The plan was risky, of course, because pros were an influential bunch. Banning them was especially problematic for a remote venue on the outskirts of Europe where the high costs of transporting crew and equipment could have kept many away. But the the "no-pro" rule, as it became known, has worked in Cork's favour. Amateur sailors embraced the idea and owners return to Crosshaven year after year to race against each other for a week of Corinthian fun.
And Cork went one better by going back out to the professional circuit and inviting pros to a special restricted class where they could race with each other.
In 2004, for example, it attracted some real professional glamour. American Roy Disney came to town, as did the German billionaire Hasso Plattner, both racing massive Z-86 racing machines around Cork harbour. It was a show-stopper.
It hasn't all been plain sailing. Four years ago the host club, the Royal Cork Yacht Club (RCYC), was so intent on having a good time that it lost money on the enterprise. It's now on a firm financial footing again.
Around the same time, many Irish sailors began to think that Cork Week had become just the "The Solent on tour". Dublin sailors complained that the successful Crosshaven formula had been overcooked. They resented paying up to €500 to share a bedroom for the week. That too has been ironed out, with a wider range of accommodation now on offer.
But perhaps in the crush many Irish sailors forgot to appreciate just what they have on their own doorstep. Nowhere was this point more clearly made than in early June when the world's top offshore sailors called in unexpectedly to our south coast.

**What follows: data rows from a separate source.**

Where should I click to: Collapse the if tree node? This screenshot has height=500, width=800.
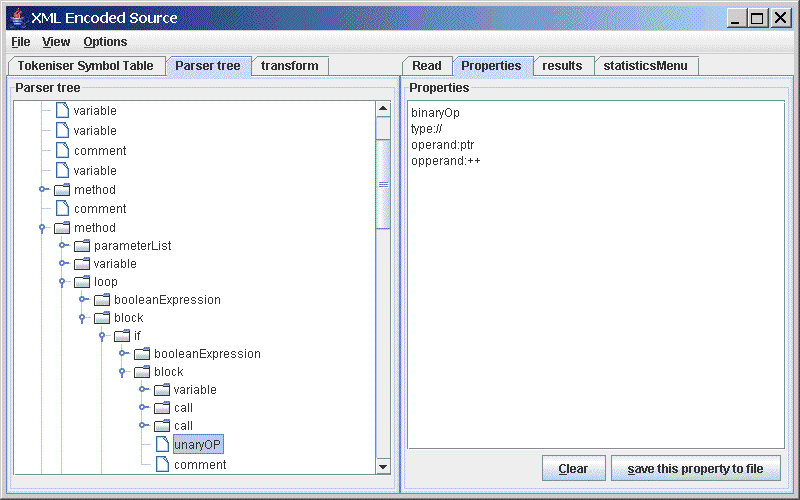click(102, 335)
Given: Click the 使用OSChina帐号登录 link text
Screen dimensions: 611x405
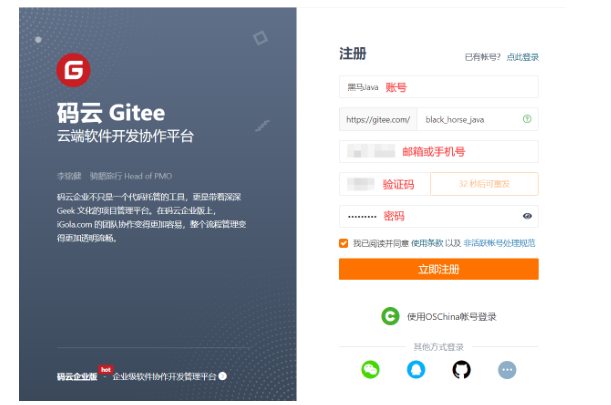Looking at the screenshot, I should (x=452, y=317).
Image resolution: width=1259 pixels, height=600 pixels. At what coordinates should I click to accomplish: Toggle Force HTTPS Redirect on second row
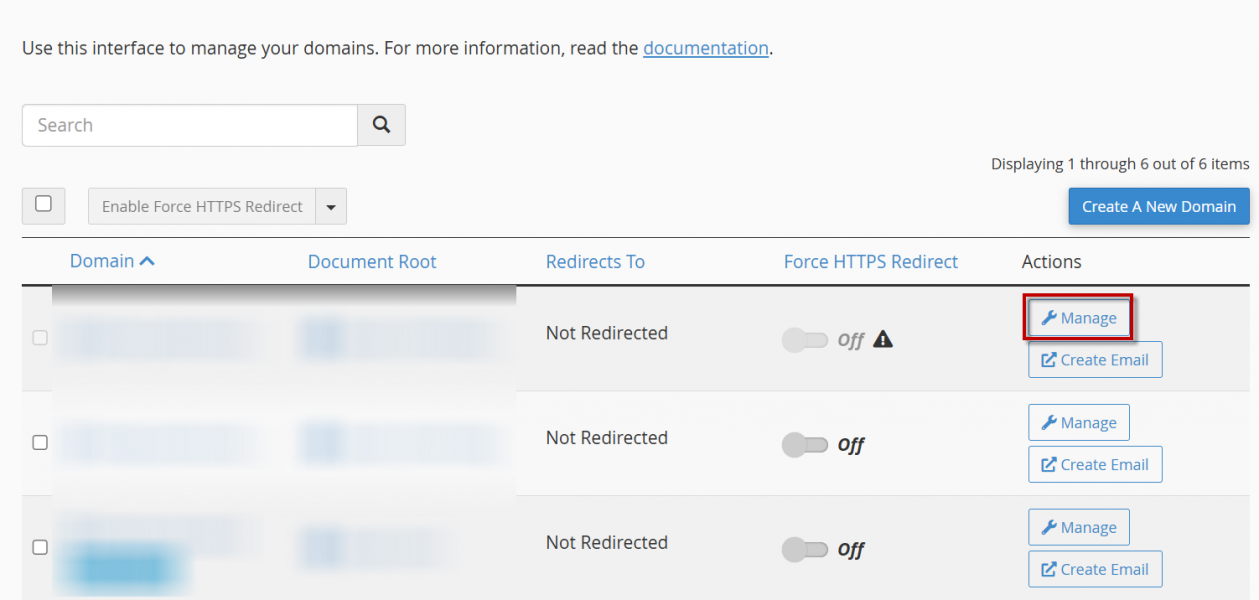tap(805, 444)
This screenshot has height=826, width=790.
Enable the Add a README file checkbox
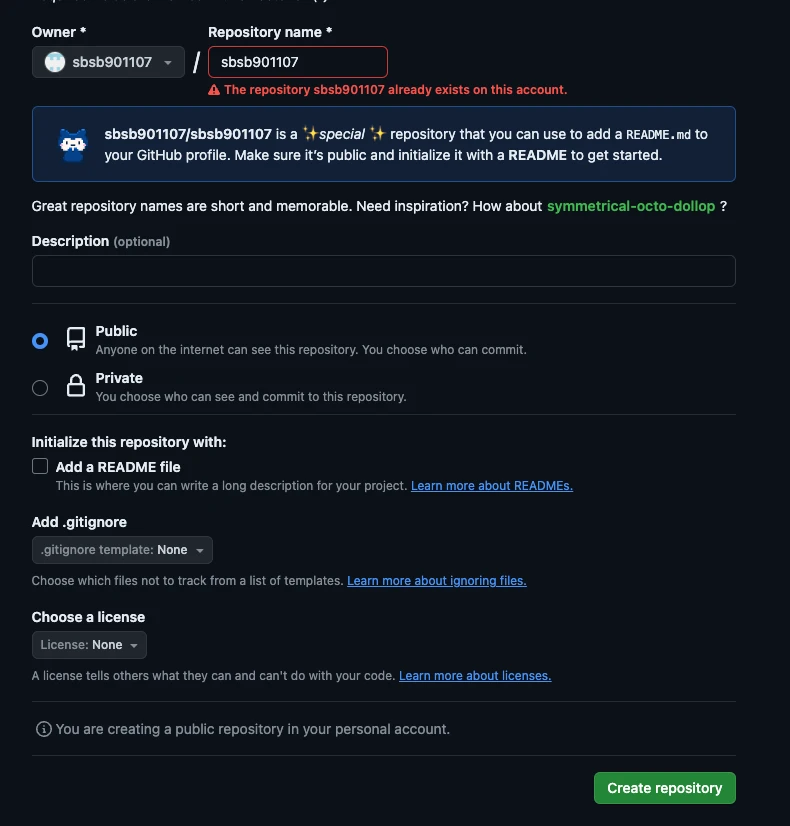tap(40, 466)
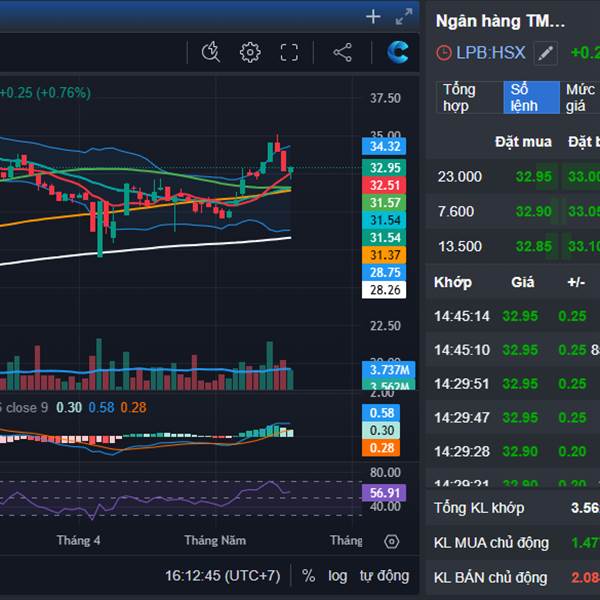Share the chart using the share icon
600x600 pixels.
coord(343,53)
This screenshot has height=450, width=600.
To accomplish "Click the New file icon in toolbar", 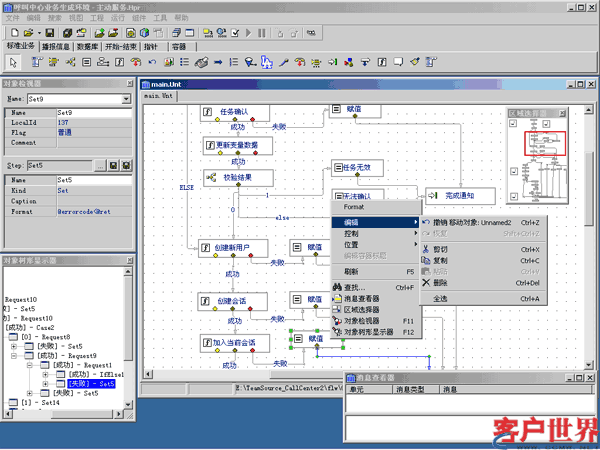I will 12,33.
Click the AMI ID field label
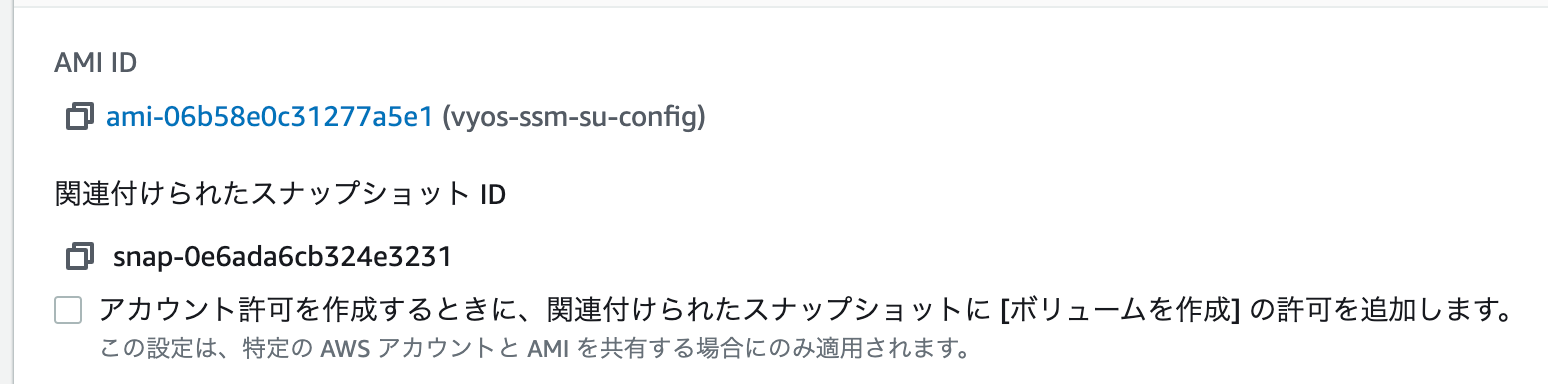 point(96,63)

They came principally in search of wind in leg eight of the Volvo Round the World race. They found little wind, unusually, but before they left they wrote prose worthy of a Fáilte Ireland copywriter. In his log, navigator Simon Fisher wrote: "Our day started sailing in and out of the mist rolling down off the hills and, as the sun rose and the mist burnt off, it gave way to spectacular views of rolling green hills and a weather-beaten rocky coastline. With castles and towers stationed on each headland, it gives you the feeling of sailing through a scene out of Lord of the Rings." With endorsements like that, it's easy to see why Crosshaven will teem again with sailors and supporters for a festival that's more like Galway Races on water than a regular Irish sailing regatta.
Although Cork Week's not all about rubbing shoulders with serious money, it is hard to ignore the economic value of the event. Chairman Ian Venner reckons it is worth €10 million to the local economy. It's like Ireland v England at Lansdowne Road - in an otherwise sleepy fishing village.